Starring Jamie Lee Curtis, Judy Greer, Will Patton, Andi Matichak, Virginia Gardner, Haluk Bilginer, Toby Huss

Image result for halloween 2018

(7-Very Good Film)

Adept. Brutal. Successful.

It’s the return of the original boogeyman: Michael Myers; master of hide and seek, teleporter, Trappist monk, hand-to-hand fighting expert, strongman champion of the world, and cat with nine lives. Forty years after he terrorized a neighborhood, stalking babysitters and their boyfriends in the original John Carpenter classic, this Halloween opens with Myers chained up in a rehabilitation hospital, where a couple of over-eager journalists hope to meet and interview him. You’ll note right away that writers, Jeff Fradley, Danny McBride, and David Gordon Green (also director), wisely throw away all previous sequels. They even score a fun bit of meta humor off of it when one character asks, “Wasn’t it her (Strode’s) brother who murdered all those babysitters?” “No,” replies another, “He was not her brother, that’s something that people made up.” While Myers has been locked up and dormant for forty years, Laurie Strode (Lee Curtis), iconic final girl and retired babysitter, got married (twice) and divorced (twice), and had a daughter, Karen (Greer). Strode, embittered and cynical from the events of the first film (who wouldn’t be), becomes reclusive and a self-made soldier preparing for a day when Myers might return. She was also incredibly tough on Karen, who came to resent her for it, and now, seems to want nothing to do with her infamous mother. Her own daughter, Allyson (Matichak), is going through high school, and about the age Laurie Strode was in the first one. Sidenote: I understand that Laurie wants to confront Myers, and would wait in that small town of Hattonfield for him, but why the rest of the family still lives there is beyond me. I guess they’re counting on the lightning never strikes the same place twice principle. In any case, Myers escapes a day before Halloween, the town’s children still go trick or treating the night of, parents still go on dinner dates and leave their loved ones with promiscuous babysitters. It’s what we expect and want, and Halloween delivers and even surprises.

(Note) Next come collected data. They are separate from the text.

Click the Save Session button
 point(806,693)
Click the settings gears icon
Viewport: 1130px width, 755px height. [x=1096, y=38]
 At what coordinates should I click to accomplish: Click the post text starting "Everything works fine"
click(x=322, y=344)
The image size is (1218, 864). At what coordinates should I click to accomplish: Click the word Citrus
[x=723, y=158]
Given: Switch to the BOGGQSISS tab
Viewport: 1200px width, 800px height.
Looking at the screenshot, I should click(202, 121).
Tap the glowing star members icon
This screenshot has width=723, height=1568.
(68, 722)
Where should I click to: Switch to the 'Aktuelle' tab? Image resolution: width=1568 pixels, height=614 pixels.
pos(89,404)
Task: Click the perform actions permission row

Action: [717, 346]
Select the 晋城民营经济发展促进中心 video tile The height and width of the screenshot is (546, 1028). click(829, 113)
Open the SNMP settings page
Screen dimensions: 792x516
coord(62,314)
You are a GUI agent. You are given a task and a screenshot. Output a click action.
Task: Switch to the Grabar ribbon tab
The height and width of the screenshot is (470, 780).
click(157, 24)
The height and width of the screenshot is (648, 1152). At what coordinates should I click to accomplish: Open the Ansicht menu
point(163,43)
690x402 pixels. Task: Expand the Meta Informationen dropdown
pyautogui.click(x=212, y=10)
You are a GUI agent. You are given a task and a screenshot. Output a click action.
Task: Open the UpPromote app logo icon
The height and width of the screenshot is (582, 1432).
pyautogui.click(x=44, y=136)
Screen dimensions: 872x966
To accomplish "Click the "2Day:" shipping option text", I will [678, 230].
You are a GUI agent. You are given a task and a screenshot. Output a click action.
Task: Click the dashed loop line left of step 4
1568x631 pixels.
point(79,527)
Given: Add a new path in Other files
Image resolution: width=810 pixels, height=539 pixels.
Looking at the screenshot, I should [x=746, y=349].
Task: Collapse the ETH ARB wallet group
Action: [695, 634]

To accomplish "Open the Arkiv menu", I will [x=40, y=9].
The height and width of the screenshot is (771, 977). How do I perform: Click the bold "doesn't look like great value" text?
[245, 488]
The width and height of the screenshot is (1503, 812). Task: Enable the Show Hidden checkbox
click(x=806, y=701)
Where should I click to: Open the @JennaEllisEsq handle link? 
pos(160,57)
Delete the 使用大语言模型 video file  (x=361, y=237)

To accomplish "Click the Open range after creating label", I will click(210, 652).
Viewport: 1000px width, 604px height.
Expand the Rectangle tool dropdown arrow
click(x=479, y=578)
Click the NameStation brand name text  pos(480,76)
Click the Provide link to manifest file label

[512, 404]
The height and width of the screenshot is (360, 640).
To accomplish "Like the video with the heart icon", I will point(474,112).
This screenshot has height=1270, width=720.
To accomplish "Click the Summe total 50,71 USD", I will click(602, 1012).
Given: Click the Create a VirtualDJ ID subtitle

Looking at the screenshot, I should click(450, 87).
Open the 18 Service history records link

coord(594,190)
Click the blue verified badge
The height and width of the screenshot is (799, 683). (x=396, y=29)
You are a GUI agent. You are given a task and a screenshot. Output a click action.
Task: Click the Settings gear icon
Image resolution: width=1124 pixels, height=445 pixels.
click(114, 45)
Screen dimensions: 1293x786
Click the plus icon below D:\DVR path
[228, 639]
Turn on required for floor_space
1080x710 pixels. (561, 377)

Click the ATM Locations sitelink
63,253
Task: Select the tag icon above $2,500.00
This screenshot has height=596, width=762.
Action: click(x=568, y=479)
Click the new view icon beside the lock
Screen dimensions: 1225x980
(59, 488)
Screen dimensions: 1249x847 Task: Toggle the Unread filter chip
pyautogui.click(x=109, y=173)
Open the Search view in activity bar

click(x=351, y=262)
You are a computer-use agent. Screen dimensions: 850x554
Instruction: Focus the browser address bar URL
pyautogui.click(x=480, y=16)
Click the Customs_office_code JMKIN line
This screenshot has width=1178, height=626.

Halloween proves early that it’s going to be a well-made film. The actors are strong and each character is given adequate time to develop (at least, relative to other slashers). In fact, I’d say the strongest part of the flick is the structure which makes several characters the focal point of whatever scene their in at separate times. Obviously, we know Laurie Strode is the star, but by making it more of an ensemble piece, Halloween makes us identify with characters we know will die. Even worse are scenes featuring characters we aren’t sure about.  With doomed characters, it’s only a question of when, but there were a couple of characters in the movie that I could see living or dying, and the suspense, then, is stifling. Will they or won’t they? Another great decision on the filmmakers’ part was to make Laurie Strode this traumatized vigilante with family issues. We are 99% sure she’s not going to die right? So how do you make a character interesting in a slasher when we’re basically comfortable anytime she’s on screen? Comfortable because she’s not going to die. We can breathe easy when she’s around, right? Laurie is obsessed with a reunion with Myers. She wants to kill him. By making her the predator, the suspense is on the other side. Will she get him?

The violence and gore, once it gets going, is visceral and memorable. David Gordon Green blends cutaways, reveals, shocking gore, and a very, beautifully limited amount of jump scares. You need to have at least 2 or 3 especially nasty moments in these movies to successfully establish what the audience should be afraid of. What are the consequences of being caught? In Halloween, the consequences of being caught are graphic and deeply unsettling. This makes the long sequences of quiet, like when one of the characters in this film cuts through the woods, truly suspenseful.

My problems with the film can barely be said to be problems. More accurately put, they’re limitations of the Michael Myers character that were present in the original and still persist here. It shouldn’t be a spoiler if you’re a fan of Halloween for me to say the guy just will not die. For some, it’s what makes him scary. Not for me. I find human villains scarier, or if not human, monsters with rules. Dracula can’t deal with sunlight. Werewolves can’t withstand silver bullets. The Thing is susceptible to fire. If a villain is unbeatable, I get really negative and start thinking why bother trying. If you can’t win, why play? A second limitation is that much of the enjoyment, thrill, and fear for Halloween come from not knowing when it’s coming (it being Myers). Now that I’ve seen the film, will it be as enjoyable the second time? The masterpieces of the genre( The Exorcist, Rosemary’s Baby, The Thing) get under my skin every time.

Halloween is everything I could have hoped for in a sequel made forty years after the original: a deeper Laurie Strode, excellent script and direction, same old brutal Michael Myers.